Теперь уж Сольвега вцепилась в Луну на Ущербе мертвой хваткой:
— Сама тебе рабыней буду… сдохну… следы целовать… ноги мыть…
Старуха приподняла седые брови:
— Не понимаю… одного хотела… перехотела… Тьфу.
Сёрен переводила с одной на другую дикий взгляд:
— Да хоть за прялку. Спаси! Что же вы… делите меня… а Сашка умирает.
Она дернулась, оборвала рукав и бросилась вниз по сходам, едва не ломая голову. Бабка засмеялась.
— Экие вы… грешите… жалеете… Сами в раздрыге, а за других решать беретесь. А все же есть в вас что-то… Ястреб ушел. И девок спас. Иди, дура! Иди, я не держу.
Сольвега окаменела в изумлении, глаза ее впервые за много дней наполнились слезами.
— Сын у тебя.
— Государыня… сбережет.
— Веришь? Она… я ж… мертвая… почти.
Солнечный зайчик от зеркальца: откуда бы в темноте? — мазнул по старческому лицу… высветил смену выражений и возрастов.
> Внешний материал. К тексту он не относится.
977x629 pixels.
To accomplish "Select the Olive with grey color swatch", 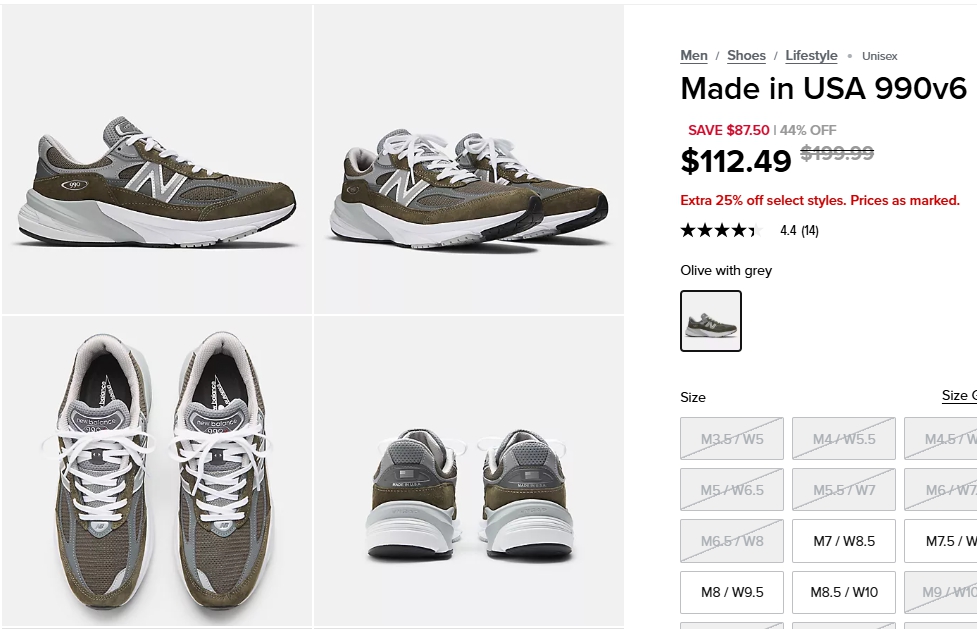I will [711, 321].
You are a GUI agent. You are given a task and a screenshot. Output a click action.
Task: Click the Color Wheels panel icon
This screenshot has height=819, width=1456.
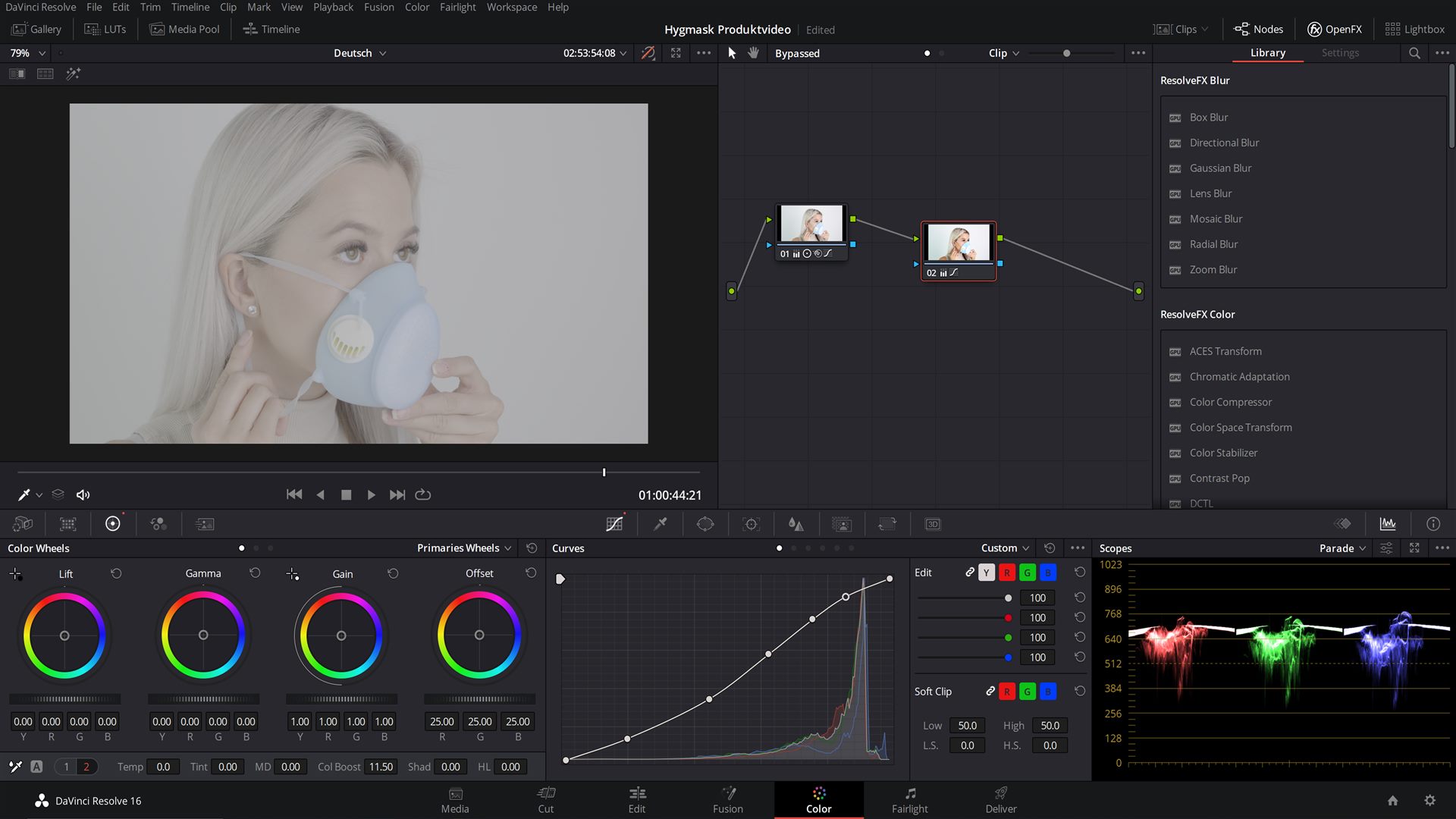click(112, 523)
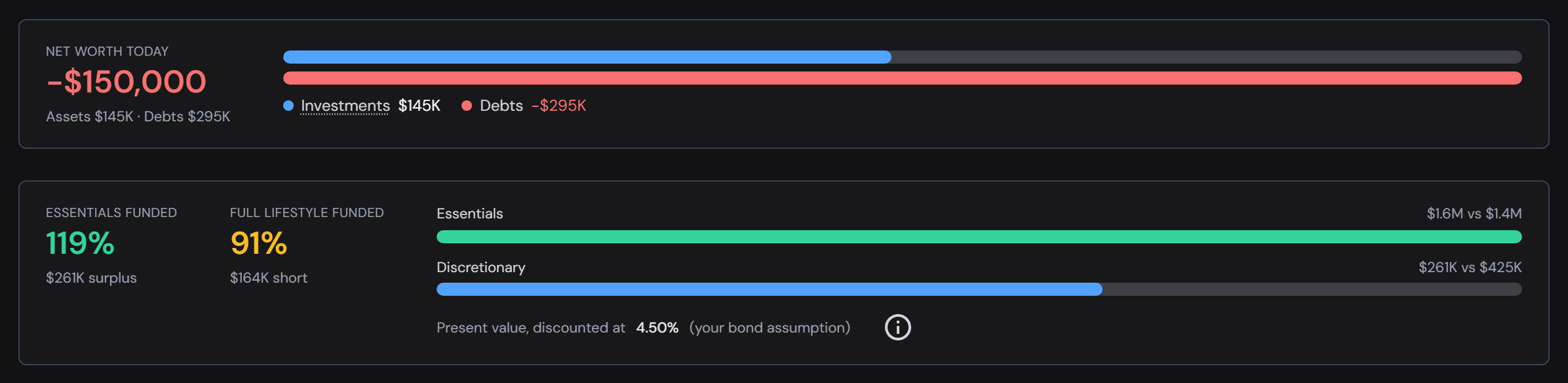Click the Assets $145K · Debts $295K summary

[x=138, y=116]
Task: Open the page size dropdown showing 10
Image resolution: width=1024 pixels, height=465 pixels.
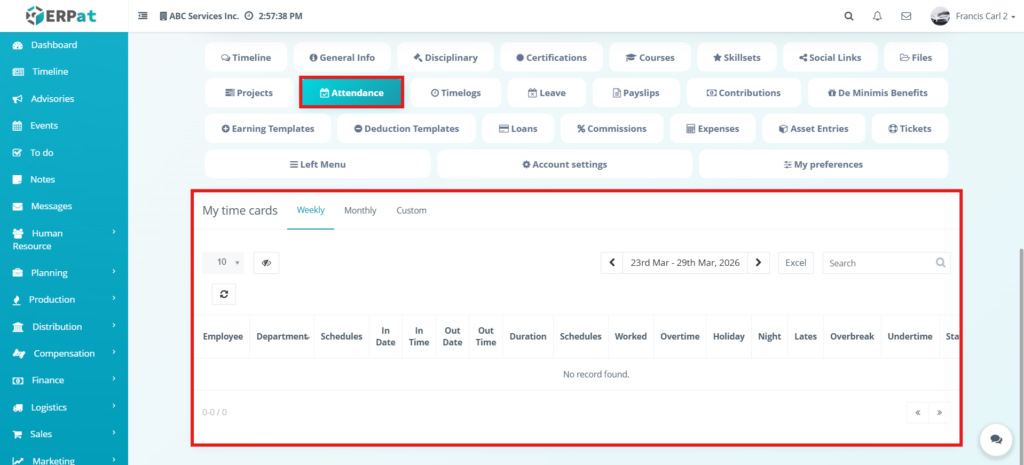Action: (223, 263)
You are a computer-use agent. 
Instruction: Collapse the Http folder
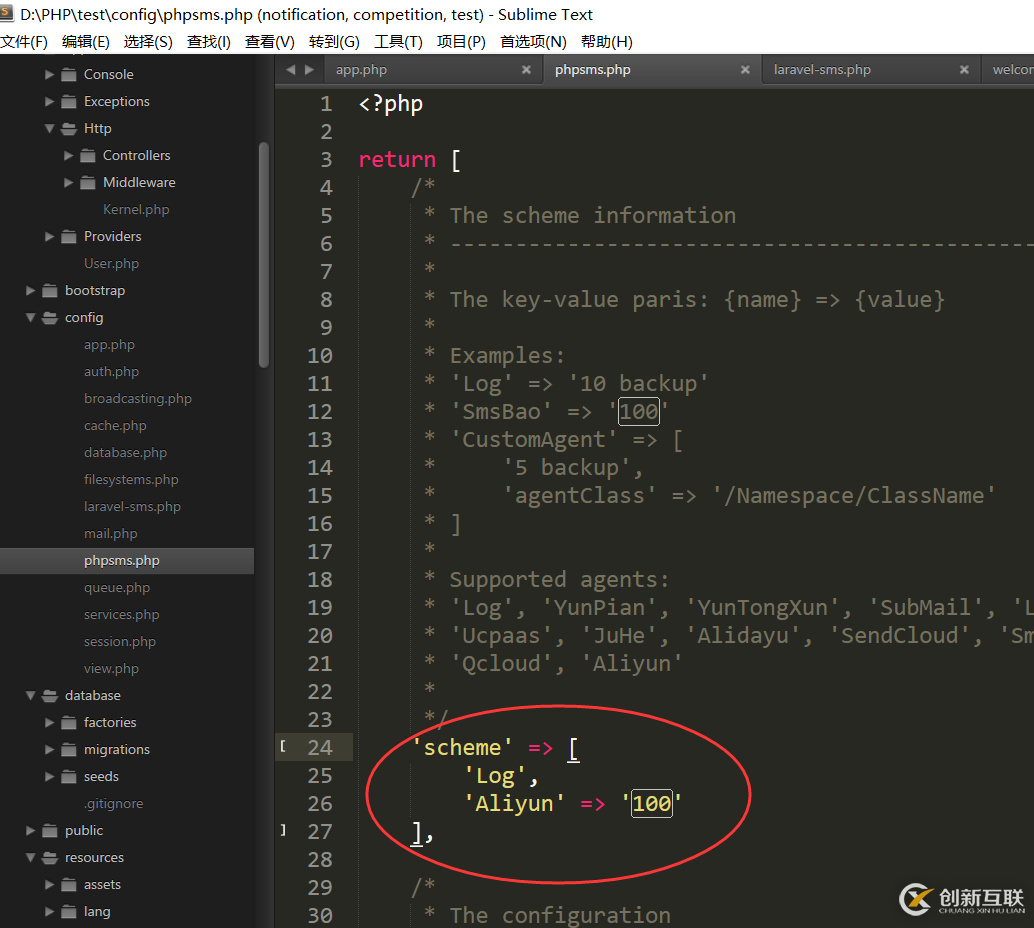50,129
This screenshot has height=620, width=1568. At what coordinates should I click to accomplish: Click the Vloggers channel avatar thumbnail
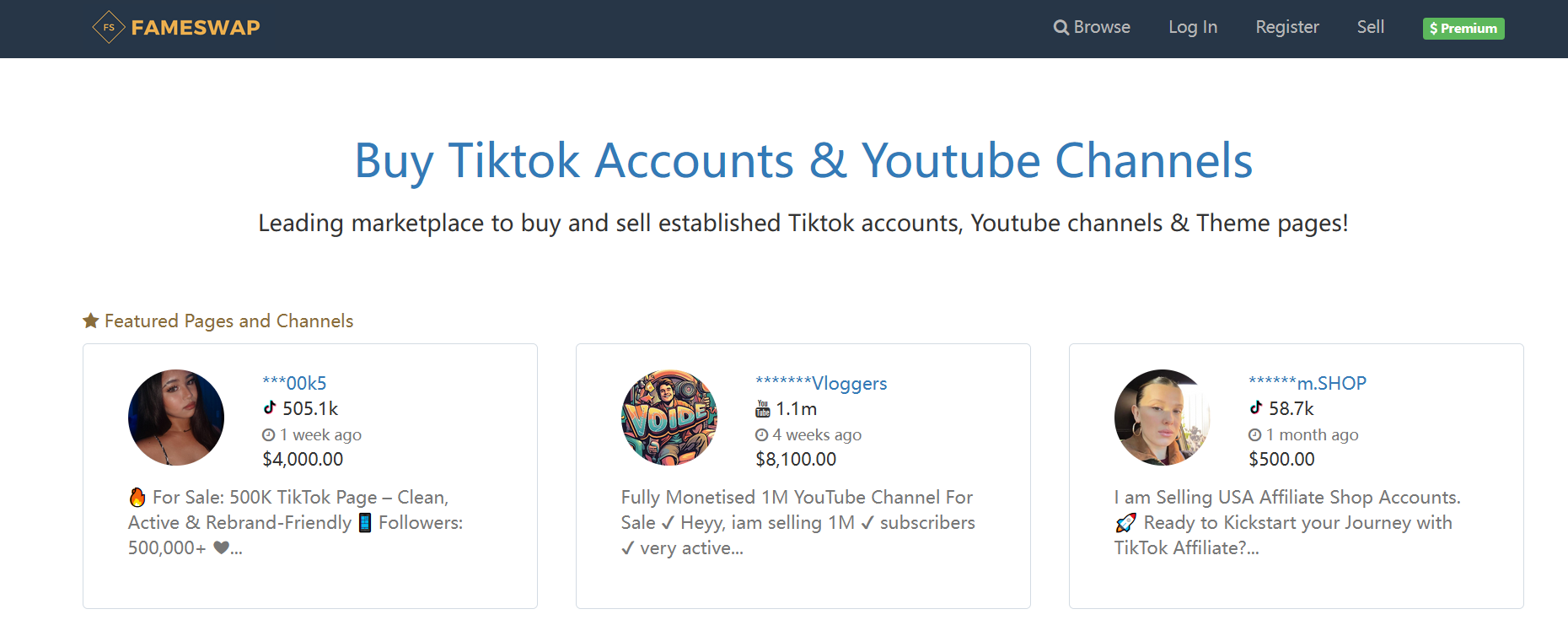[669, 418]
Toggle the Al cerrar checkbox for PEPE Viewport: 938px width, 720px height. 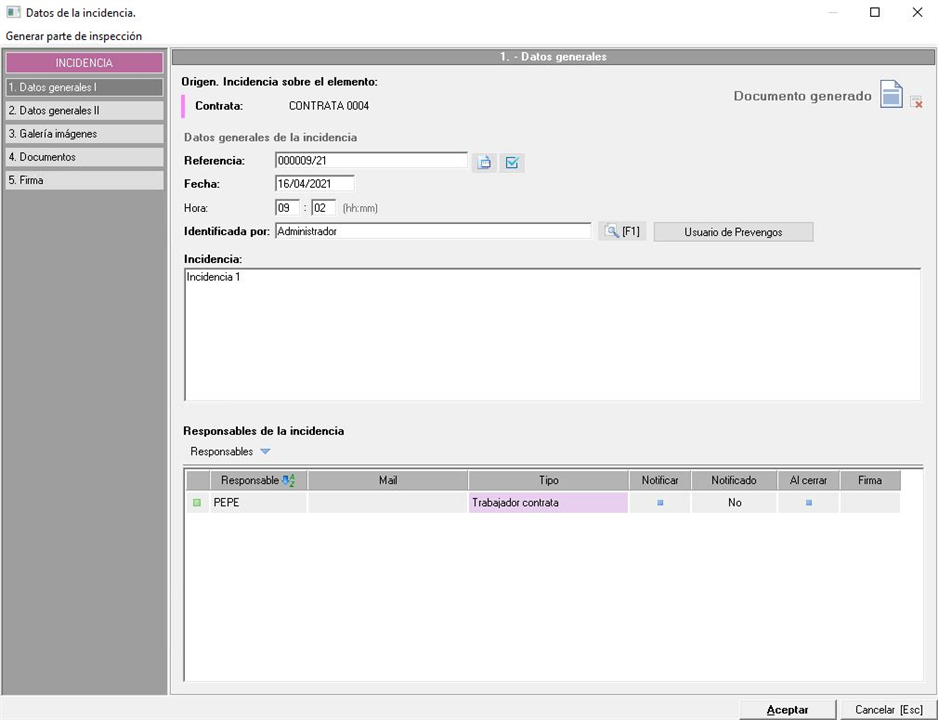808,503
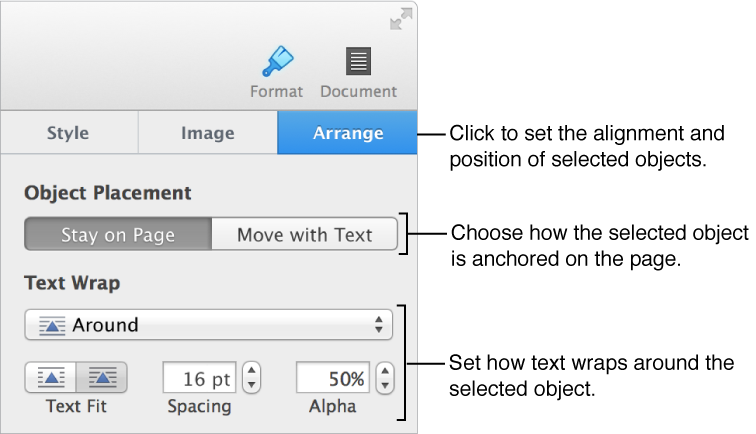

Юный девичий лик… женщину в полной силе… обрамленные совиными перьями то ли лиловые, то ли синие древние глаза…
— Так как с Сёрен?
— Хочешь нарушить слово? Думаешь, обряд спасет?
— Я виновна. И ответ мой.
Глухо ударил в двери таран… или гром.
— И-эх! — взвизгнула старуха. — Храбры кромяне пошли. С бабами воевать. Ну, позабавимся.
И, словно молоденькая, намного опередив Сольвегу, сбежала по ступенькам. Взглядом поймала Андрея, волочащего сундук к выбитой из нижней петли входной двери, Сёрен, закрывшую собой Сашку… Ткнула зеркало судьбы в отверстие для гребня, обернув лицом к пляшущим за окнами молниям. Плюнув на пальцы, как нитку, ухватила отражение. Ударило так, что дом содрогнулся до корней. С визгом покатилась с лестницы Сольвега. Андрей упал на живот, въехав в угол сундука, окованный медью, потерял дыхание. Вцепившись в Сашку, заорала Сёрен. Замел по прихожей ветер пополам с дождем, трухой и брызгами стекла, смешались торжествующий рев опрокинувших двери стражников, рык грома, хохот Старой Луны и — над всем этим — ликующая песня охваченного синим огнем веретена.